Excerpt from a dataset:
'''

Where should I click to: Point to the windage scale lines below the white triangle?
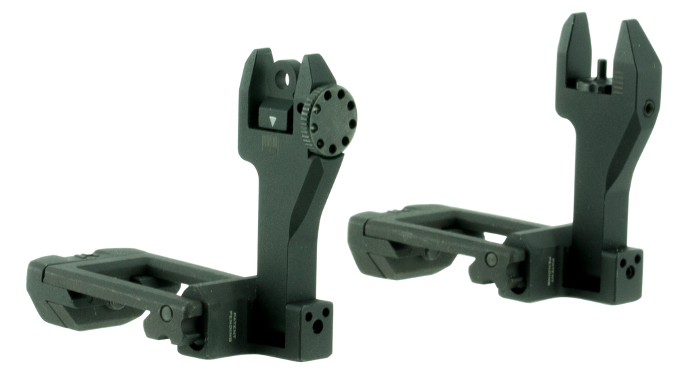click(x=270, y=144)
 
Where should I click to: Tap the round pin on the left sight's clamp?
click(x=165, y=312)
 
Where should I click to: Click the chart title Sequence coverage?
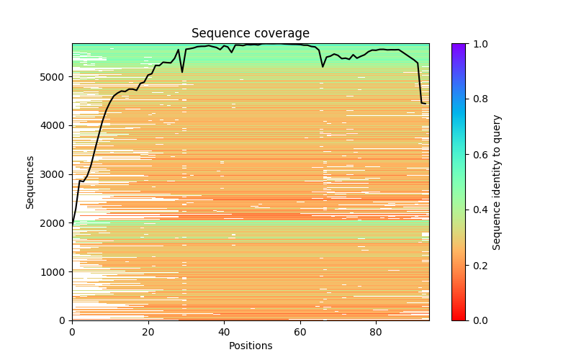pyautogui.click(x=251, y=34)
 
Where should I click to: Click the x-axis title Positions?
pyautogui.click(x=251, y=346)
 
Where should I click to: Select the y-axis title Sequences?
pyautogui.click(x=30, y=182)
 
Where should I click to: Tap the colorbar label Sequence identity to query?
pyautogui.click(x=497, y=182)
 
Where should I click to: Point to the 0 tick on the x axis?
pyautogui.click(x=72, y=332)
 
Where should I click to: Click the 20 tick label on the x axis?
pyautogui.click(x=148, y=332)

'''
'''

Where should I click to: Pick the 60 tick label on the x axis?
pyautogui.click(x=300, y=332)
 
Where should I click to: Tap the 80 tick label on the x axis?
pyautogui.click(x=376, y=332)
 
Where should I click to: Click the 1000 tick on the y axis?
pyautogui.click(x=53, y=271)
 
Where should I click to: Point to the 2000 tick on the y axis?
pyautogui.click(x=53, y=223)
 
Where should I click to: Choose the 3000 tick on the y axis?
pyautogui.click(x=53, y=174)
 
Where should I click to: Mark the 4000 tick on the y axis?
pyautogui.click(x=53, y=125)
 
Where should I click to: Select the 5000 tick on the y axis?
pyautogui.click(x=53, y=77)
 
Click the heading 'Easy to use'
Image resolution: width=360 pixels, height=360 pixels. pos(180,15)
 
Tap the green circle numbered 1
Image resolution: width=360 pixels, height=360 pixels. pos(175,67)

'''

* _Goal_
Print the records above from the line with "Where should I click to: Point to the windage" to the line with "pyautogui.click(x=251, y=346)", both included, and leave the pictures out.

* _Reply_
Where should I click to: Point to the windage scale lines below the white triangle?
click(x=270, y=144)
 
Where should I click to: Tap the round pin on the left sight's clamp?
click(x=165, y=312)
 
Where should I click to: Click the chart title Sequence coverage?
pyautogui.click(x=251, y=34)
 
Where should I click to: Click the x-axis title Positions?
pyautogui.click(x=251, y=346)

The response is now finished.